(EXERCISE DATA):
================================
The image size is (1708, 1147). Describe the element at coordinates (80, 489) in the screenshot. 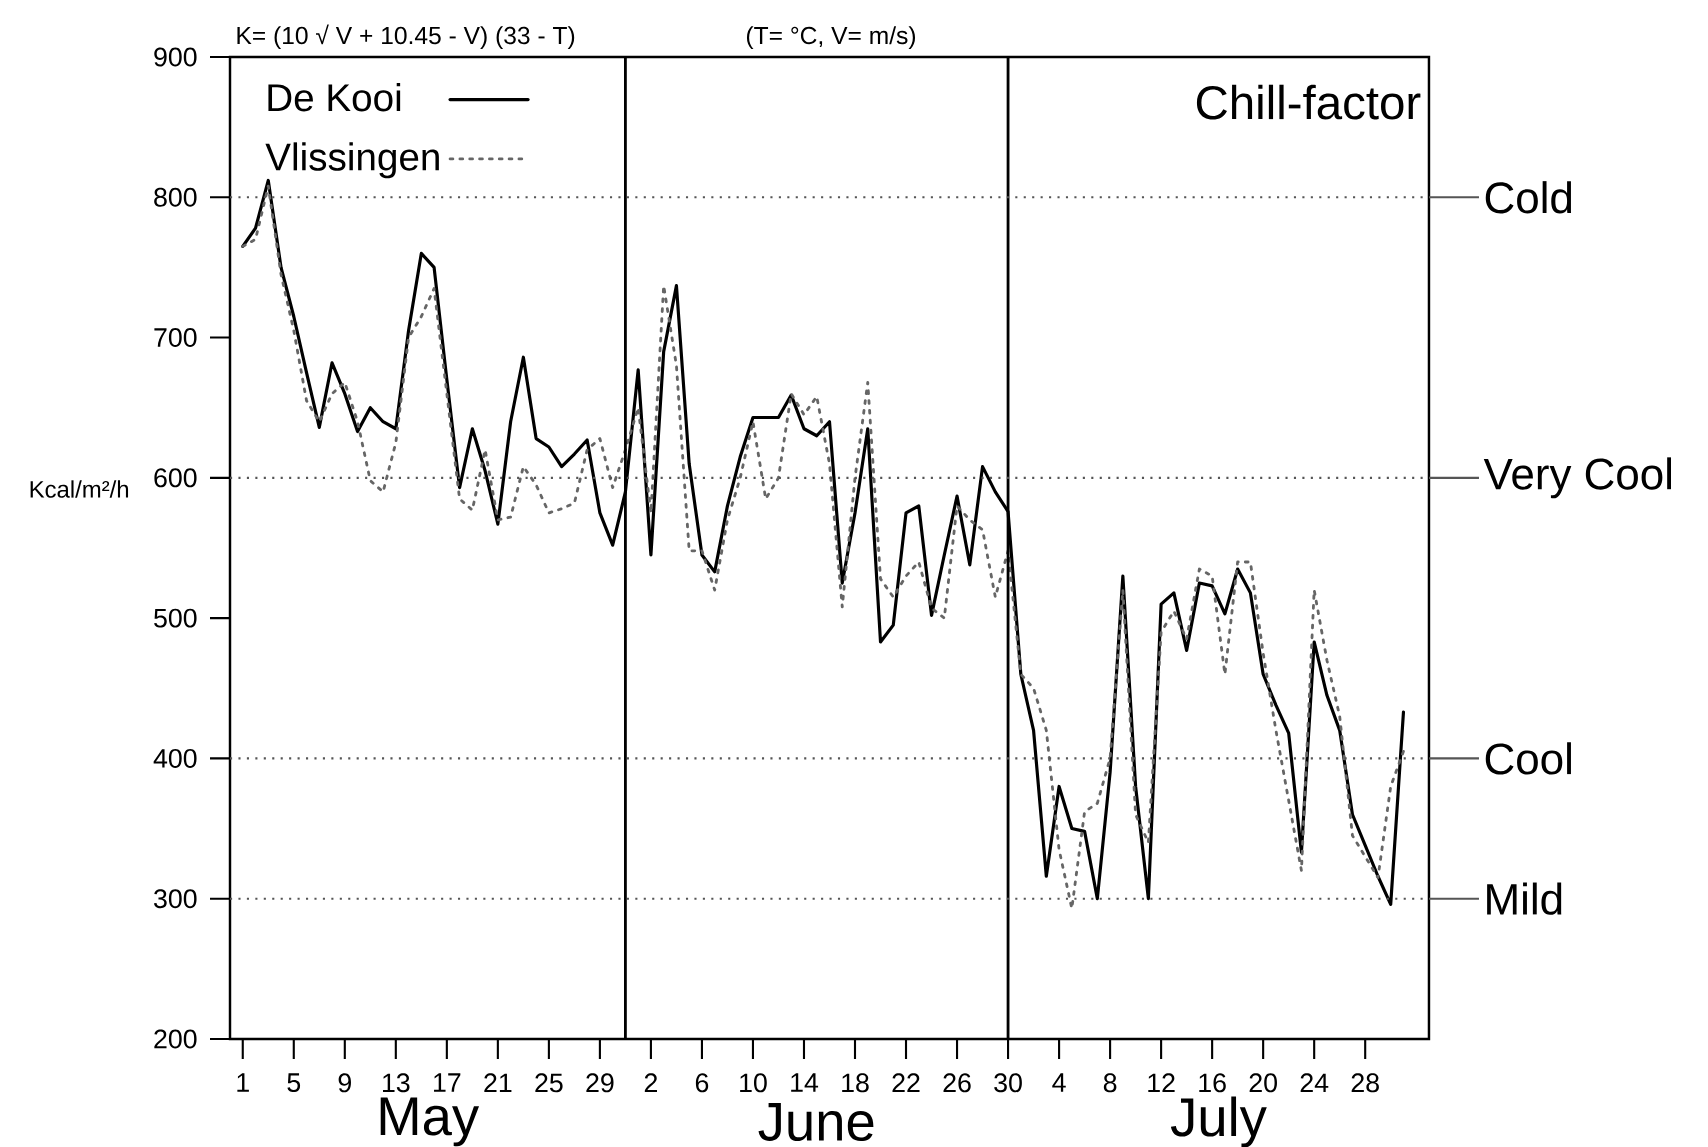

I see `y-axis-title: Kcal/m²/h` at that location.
================================
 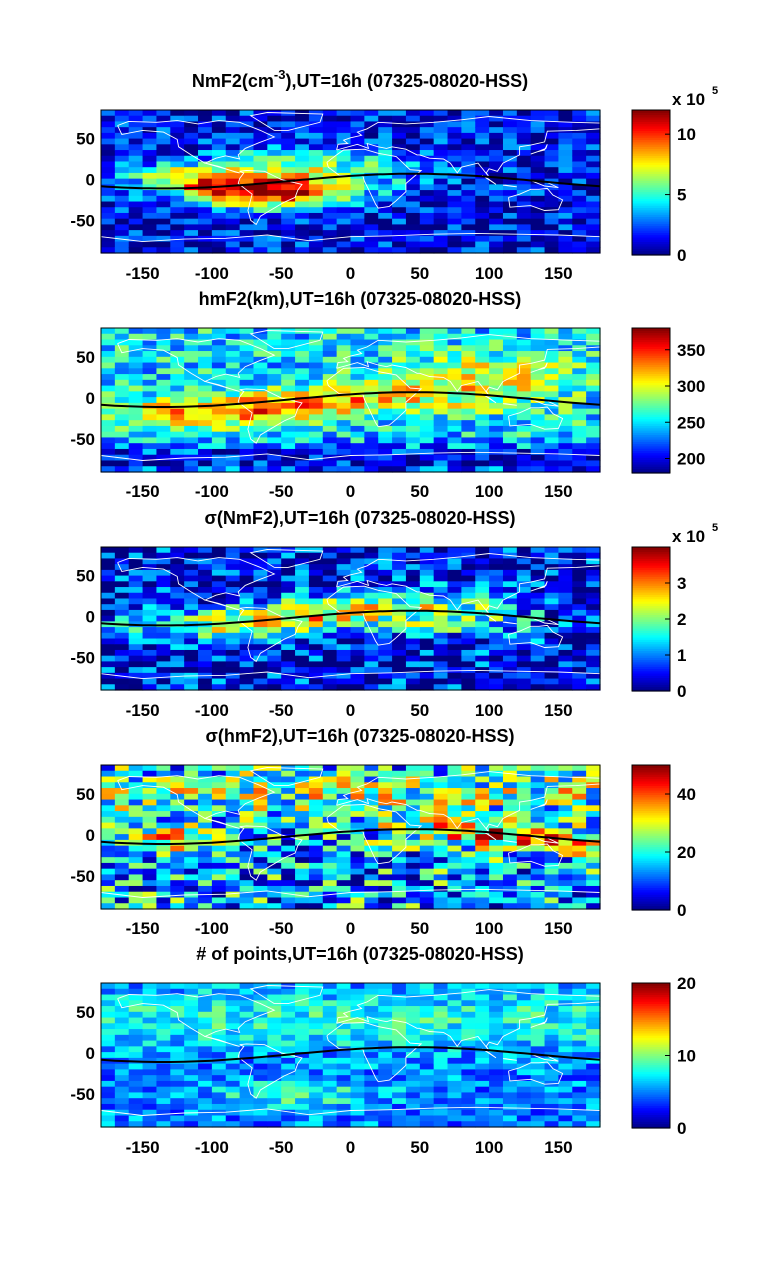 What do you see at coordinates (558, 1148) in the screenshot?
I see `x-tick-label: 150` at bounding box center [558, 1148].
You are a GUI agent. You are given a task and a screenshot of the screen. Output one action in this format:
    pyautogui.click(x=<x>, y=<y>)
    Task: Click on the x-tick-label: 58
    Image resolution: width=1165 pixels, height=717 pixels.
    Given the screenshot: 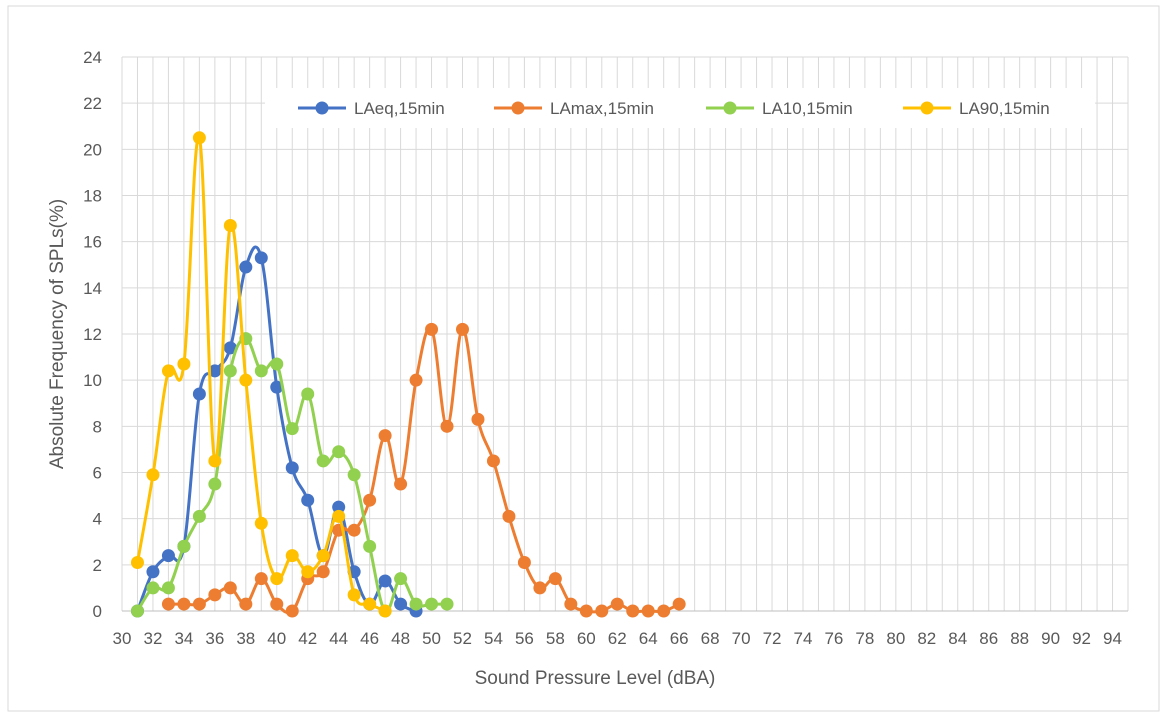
================================
(PROBLEM TO WORK ON): In the stretch of records from "The image size" through "at that location.", change "Describe" to "Identify" and give those lines again with nothing else altered. Leave the pictures out.

(EXERCISE RESULT):
The image size is (1708, 1147). Identify the element at coordinates (80, 489) in the screenshot. 

I see `y-axis-title: Kcal/m²/h` at that location.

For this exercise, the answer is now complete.